Sin embargo, no fue necesario. Sylvestra Duff permaneció sentada, sin pestañear, en un gran sillón del salón de día, con la tez blanca de tan pálida como estaba, acentuando así la negrura de sus cabellos y sus marcadas facciones. No era hermosa a primera vista -su cara era demasiado larga, demasiado aguileña, la nariz delicadamente acampanada, los ojos casi negros-, pero poseía una gran distinción que iba en aumento a medida que pasaba uno más tiempo en su compañía. Hablaba en voz baja y comedida. En otras circunstancias, habría resultado adorable. Ahora estaba tan desgarrada por el horror y el pesar que apenas si conseguía articular frases completas.

– Cómo… -comenzó-. ¿Dónde? ¿Dónde dice usted?
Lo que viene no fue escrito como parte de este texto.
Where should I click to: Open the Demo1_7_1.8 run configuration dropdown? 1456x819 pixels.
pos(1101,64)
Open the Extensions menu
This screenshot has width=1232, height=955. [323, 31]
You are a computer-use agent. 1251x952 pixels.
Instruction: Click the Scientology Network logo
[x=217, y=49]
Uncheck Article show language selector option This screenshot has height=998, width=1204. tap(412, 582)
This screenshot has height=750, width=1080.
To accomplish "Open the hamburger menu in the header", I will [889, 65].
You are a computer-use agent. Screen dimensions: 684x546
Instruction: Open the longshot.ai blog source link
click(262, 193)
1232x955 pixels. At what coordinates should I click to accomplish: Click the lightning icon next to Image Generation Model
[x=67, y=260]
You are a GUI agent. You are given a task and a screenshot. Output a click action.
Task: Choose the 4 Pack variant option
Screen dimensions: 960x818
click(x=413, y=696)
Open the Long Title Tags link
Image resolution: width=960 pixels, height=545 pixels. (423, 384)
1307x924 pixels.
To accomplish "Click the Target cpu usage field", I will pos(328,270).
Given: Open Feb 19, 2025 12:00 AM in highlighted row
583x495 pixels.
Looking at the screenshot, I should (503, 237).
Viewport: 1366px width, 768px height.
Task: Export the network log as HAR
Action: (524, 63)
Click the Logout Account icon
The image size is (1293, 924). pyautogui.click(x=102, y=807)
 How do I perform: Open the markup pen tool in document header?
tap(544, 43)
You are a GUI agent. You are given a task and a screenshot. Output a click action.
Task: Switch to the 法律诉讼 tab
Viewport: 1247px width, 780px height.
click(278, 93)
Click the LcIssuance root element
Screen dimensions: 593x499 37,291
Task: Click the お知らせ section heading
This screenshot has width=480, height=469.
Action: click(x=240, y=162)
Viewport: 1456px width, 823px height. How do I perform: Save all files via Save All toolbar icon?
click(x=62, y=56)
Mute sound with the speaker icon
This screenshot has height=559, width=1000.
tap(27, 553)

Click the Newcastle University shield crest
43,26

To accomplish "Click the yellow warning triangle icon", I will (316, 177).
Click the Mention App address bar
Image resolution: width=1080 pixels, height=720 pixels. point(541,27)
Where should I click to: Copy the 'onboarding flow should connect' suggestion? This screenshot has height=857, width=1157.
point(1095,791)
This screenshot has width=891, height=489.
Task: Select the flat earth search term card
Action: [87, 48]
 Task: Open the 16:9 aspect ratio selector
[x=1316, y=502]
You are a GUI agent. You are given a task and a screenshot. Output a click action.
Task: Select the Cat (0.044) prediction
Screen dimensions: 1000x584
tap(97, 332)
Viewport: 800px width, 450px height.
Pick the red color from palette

– En una calle secundaria de una zona que se conoce como St Giles -contestó Evan amablemente, moderando un poco la cruda verdad. Deseaba con toda su alma que no tuviera que enterarse de todos los detalles.

– ¿St Giles? -Parecía no significar nada para ella. Evan examinó su rostro, los pómulos altos y suaves, la curvatura de la frente. Le pareció ver que se endurecía, aunque bien pudo ser un cambio producido por la luz al volverse hacia él.

– Queda a poca distancia de Regent Street, yendo hacia Aldgate.

– ¿Aldgate? -dijo frunciendo el ceño.

– ¿Dónde le dijo que iba, señora Duff? -preguntó Evan.

– No me lo dijo.

– Quizá pueda contarme lo que recuerde de ayer.

Negó muy lentamente con la cabeza.

– No… No, eso puede esperar. Antes debo reunirme con mi hijo. Debo… Debo estar junto a él. ¿Dice usted que está muy malherido?

– Eso me temo. Pero no podría estar en mejores manos. -Se inclinó un poco hacia ella-. Ahora mismo no puede hacerse nada más por él -dijo muy serio-. Lo que más le conviene es descansar. La mayor parte del tiempo no está del todo consciente. Sin duda el doctor le administrará tisanas y sedantes para aliviarle el dolor y ayudarle a sanar.

– ¿Acaso pretende proteger mis sentimientos, sargento? Le aseguro que no es necesario. Mi deber es estar donde resulte más útil, y además es lo único que me dará algún consuelo. -Lo miró de hito en hito. Tenía unos ojos asombrosos, tan oscuros que casi ocultaban sus emociones, otorgándole una peculiar reserva. Evan pensó que los grandes aristócratas españoles debían tener un aspecto parecido: orgullosos, reservados, celosos de su vulnerabilidad.

– No, señora Duff -contestó Evan-. Lo único que pretendo es que me explique cuanto pueda de lo que ocurrió ayer mientras aún lo tenga fresco en su memoria, antes de que se dedique de pleno a su hijo. Por ahora, lo que él necesita es la ayuda del doctor Riley. Y yo necesito la suya.

– Es usted muy directo, sargento.

No supo si debía tomarlo como una crítica o como una simple observación. Su voz carecía de expresión. Estaba demasiado trastornada por los hechos que acababa de referirle Evan. Se mantenía muy erguida, la espalda tiesa, los hombros rígidos, las manos inmóviles sobre el regazo. Evan imaginó que al tocarlas las encontraría fuertemente apretadas.